The concept of the network in i+e is metaphoric, but not only metaphoric. The Internet stands for the existing electronic networks in post-industrial civilization and for their social potential. For the first time it is possible now to wake up from ´the frozen industrial dream´ of the last 200 years and to enjoy ´the post-industrial breakfast´. In this sense jcj is a real modern utopian, a utopian socialist, even an anarkist. He realises and almost even praises the unlimited potential of information technology to get rid of central control, of hierarchies, of representative democracy, of fossil technologies resulting in pollution and traffic jams and so on and so on.

He calls this new form of control, which is shared by everyone, ´creative democracy´. One of the main characteristics of this post-industrial condition is despecialization. Knowledge will be more and more implemented in software, skills can be learned on the job by everyone. The modern concept of ´work´ is losing significance. Specialists, including designers, become enablers, creating and maintaining these new conditions of creative democracy.

jcj sees the chance to overcome the old Western dualisms of mind and body, of reason and intuition, of perfection and everyone, ... He creates the complementary characters of Edwina Mare (the female voice of reason) and William Dragon (the male voice of intuition) and the complementary characters of utopia (the voice of perfection) and numeroso (the voice of everyone). And there is Dr. Bellamy (the voice, the second self, of jcj?) experimenting with a virtual planet earth, called j-921, where the projects of technology2, of the internet2, of me2 (me too?) are simulated. They all act in wonderful fictions, opening a vast associative field of potentiality, transforming the harsh dualisms of black&white into the beauty of grey. Even the distinction between good (God) and evil (Devil) is supposed to be exchanged by a new dynamic concept of self-organisation, including both. One might obtain a first glance of the idea of an autonomous ´3rd culture´, aside from the established dualism of the sciences and the humanities, the culture of the artificial, of designing as it could be.
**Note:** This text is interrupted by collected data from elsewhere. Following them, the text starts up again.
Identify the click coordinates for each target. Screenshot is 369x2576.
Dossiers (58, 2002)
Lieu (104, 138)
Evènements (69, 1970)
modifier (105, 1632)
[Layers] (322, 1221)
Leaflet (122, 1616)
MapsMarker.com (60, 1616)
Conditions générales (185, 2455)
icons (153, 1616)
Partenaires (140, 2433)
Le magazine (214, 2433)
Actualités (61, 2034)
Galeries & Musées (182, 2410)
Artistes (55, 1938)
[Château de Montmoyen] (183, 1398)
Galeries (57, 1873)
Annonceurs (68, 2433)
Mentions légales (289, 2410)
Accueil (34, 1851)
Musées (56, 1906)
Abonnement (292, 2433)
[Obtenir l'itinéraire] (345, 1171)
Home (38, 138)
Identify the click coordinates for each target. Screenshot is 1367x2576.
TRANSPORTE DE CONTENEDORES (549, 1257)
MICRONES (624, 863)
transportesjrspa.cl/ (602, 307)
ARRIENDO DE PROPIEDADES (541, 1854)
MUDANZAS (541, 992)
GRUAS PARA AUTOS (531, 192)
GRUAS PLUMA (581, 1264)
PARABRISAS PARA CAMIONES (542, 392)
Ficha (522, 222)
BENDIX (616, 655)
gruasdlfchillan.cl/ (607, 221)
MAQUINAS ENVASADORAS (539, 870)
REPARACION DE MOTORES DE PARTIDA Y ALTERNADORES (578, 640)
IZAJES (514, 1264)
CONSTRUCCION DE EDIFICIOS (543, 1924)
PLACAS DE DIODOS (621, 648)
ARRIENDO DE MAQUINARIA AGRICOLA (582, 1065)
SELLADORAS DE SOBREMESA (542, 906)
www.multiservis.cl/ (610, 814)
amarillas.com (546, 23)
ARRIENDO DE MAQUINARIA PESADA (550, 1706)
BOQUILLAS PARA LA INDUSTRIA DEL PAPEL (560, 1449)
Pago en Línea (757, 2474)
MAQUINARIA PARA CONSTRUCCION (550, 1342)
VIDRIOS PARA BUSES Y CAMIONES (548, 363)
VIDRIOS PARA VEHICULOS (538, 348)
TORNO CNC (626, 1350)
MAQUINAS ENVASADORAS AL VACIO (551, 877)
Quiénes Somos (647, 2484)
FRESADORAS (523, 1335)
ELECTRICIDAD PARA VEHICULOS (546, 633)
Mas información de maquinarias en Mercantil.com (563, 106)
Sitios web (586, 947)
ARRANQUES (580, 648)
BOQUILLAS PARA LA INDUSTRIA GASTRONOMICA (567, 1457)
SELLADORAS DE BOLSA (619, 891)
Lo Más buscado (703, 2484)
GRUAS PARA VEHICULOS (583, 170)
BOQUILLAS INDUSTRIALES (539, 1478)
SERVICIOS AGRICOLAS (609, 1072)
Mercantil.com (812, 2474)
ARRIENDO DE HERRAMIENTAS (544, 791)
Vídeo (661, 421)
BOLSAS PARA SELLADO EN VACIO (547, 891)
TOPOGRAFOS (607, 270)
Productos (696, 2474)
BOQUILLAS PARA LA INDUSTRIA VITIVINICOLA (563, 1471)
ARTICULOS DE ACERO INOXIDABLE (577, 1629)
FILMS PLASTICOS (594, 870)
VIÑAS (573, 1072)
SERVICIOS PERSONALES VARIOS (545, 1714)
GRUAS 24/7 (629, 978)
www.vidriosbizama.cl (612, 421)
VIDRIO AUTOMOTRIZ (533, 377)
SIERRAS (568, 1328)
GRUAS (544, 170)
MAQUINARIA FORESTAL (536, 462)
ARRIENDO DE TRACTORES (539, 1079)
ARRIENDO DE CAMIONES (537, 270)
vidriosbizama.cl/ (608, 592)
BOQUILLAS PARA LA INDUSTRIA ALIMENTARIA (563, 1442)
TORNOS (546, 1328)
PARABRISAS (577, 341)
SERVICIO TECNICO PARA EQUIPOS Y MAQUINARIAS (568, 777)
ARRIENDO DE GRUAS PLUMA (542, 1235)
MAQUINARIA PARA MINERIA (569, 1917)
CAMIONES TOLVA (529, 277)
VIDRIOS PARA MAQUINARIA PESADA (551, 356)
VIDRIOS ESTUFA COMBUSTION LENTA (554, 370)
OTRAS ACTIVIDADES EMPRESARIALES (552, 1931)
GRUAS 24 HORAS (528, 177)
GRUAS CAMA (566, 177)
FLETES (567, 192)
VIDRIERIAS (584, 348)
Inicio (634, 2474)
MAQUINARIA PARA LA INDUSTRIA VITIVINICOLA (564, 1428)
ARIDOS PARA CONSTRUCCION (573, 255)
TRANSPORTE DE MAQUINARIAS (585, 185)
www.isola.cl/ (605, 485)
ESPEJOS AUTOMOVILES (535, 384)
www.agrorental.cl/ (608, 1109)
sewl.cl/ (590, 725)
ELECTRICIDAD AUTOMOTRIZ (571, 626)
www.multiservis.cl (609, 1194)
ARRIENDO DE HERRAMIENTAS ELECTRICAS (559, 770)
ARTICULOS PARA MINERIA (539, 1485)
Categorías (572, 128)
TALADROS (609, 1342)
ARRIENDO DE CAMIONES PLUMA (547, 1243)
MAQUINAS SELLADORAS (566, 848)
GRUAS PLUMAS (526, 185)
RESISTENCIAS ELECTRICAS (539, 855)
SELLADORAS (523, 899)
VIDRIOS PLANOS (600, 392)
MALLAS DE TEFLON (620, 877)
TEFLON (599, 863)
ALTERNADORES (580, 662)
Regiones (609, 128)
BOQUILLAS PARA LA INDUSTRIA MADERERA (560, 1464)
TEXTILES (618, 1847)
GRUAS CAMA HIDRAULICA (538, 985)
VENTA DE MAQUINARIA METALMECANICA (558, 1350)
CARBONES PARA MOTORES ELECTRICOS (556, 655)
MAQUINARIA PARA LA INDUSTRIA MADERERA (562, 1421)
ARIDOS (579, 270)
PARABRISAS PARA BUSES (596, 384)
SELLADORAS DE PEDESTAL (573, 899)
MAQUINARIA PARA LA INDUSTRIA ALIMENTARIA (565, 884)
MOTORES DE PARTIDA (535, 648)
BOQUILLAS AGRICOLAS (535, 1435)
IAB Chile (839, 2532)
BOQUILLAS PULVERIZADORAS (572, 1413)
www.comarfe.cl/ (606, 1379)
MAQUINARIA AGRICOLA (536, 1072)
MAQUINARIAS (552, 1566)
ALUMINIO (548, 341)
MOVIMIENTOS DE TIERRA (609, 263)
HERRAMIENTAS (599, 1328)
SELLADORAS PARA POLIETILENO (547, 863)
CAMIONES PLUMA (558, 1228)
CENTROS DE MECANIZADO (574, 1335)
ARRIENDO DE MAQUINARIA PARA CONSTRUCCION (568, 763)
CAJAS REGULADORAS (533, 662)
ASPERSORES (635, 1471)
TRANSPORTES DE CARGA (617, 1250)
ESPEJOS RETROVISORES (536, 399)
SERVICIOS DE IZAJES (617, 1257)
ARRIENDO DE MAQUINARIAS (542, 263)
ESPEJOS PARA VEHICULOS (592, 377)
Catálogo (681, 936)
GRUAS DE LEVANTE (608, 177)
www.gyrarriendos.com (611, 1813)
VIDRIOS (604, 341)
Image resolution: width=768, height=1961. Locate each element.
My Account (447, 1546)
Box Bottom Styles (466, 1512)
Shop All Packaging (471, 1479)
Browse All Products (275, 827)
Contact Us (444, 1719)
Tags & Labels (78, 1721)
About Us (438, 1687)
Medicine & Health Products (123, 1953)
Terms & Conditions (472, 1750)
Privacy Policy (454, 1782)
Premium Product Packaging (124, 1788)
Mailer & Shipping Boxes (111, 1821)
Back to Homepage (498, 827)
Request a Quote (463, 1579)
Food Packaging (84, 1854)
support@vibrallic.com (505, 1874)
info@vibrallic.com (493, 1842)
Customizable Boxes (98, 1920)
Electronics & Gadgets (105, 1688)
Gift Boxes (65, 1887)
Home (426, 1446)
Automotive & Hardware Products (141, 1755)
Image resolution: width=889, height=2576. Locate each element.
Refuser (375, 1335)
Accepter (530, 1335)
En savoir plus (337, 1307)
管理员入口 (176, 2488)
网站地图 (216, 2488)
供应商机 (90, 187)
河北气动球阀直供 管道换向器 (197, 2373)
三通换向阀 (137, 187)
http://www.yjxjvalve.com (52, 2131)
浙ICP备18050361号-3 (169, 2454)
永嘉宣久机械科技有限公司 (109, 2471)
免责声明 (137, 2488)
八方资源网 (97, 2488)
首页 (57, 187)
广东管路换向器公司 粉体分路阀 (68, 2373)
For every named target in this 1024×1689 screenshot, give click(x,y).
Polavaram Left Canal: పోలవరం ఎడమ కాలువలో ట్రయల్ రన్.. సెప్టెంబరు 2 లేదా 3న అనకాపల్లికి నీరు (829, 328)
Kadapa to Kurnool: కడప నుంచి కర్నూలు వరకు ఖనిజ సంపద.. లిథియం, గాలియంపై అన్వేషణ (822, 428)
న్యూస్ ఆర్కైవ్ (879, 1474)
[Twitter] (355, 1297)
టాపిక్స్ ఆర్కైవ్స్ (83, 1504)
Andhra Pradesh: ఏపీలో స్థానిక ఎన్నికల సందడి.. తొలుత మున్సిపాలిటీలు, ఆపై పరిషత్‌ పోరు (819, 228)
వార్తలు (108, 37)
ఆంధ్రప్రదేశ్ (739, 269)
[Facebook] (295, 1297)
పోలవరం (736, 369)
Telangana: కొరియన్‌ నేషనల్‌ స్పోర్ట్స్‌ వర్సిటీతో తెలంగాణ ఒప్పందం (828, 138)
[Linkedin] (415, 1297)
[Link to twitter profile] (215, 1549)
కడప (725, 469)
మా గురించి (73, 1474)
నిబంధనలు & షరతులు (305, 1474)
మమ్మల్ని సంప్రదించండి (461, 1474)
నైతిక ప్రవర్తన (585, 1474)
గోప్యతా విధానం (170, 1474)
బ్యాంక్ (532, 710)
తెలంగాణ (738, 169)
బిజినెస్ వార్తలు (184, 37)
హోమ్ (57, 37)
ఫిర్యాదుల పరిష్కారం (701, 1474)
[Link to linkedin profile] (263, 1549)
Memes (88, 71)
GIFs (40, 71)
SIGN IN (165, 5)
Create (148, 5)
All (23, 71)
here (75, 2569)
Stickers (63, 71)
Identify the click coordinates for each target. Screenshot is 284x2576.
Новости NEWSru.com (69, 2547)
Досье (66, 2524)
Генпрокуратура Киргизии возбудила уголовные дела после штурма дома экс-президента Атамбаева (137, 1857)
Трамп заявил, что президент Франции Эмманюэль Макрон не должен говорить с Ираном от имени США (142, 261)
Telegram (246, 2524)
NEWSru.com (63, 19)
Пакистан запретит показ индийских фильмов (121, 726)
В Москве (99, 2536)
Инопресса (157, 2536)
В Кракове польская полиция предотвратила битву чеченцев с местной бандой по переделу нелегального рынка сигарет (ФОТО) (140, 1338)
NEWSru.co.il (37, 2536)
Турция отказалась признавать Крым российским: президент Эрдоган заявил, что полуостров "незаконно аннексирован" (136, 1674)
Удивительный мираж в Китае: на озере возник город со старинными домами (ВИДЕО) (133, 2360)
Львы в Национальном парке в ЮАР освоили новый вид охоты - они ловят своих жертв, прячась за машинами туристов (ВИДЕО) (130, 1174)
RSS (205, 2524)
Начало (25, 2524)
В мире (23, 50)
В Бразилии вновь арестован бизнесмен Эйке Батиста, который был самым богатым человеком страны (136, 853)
It does not appear to be very promising to continue with arguments that this is in fact design meta-theory. The self-experiment of reading i+e should be made and the consequences experienced. Maybe it works, and the reader gets a new idea of designing, or it does not work and the reader is frustrated. My review, as jcj´s book, does not intend to impose thoughts, it tries to share thoughts. For me the ´sharing of thoughts´, even temporary immersion, worked several times. For example, the following passage on a new concept of time under the conditions of the internet2, after awakening from the industrial dream, had this effect (478, 479):

"I see this now as change from a single universal clocktime (necessary for centralisation?) to multiple times, several for each person (necessary for living more fully, and decentrally?). ... What came to me as I woke was a new conception of time, one consisting of ´connective moments´ which can, if we let them, link any moment to any other."

It is not at all the degree of elaboration or practicability of its proposals what makes i+e so attractive, but the poetic strength, the sceptical optimism, the lightness, the author´s involvement, etc. which create this potential of empowerment. It encourages acquiring a new kind of thinking: getting rid of the desire to control and to be controlled. And to love the idea of an empty centre. Because there is no longer a centre. Because we don´t need a centre any more.

This beautifully designed little (A6 format) and big (592pages) book is not at all a must-read. Especially not for Internet freaks who might expect something very different. But it is a chance for a new kind of reading experience for rabbits and sheep and goats and humans and other animals entering the challenging new age of networks and de-centralization. And particularly for designers. It is a very personal book with lots of autobiographical pieces and lots of older articles (still in a more academic language) on design and theory and methods, providing a tremendous potential of personal experience for the reader. It might turn out to be a treasure.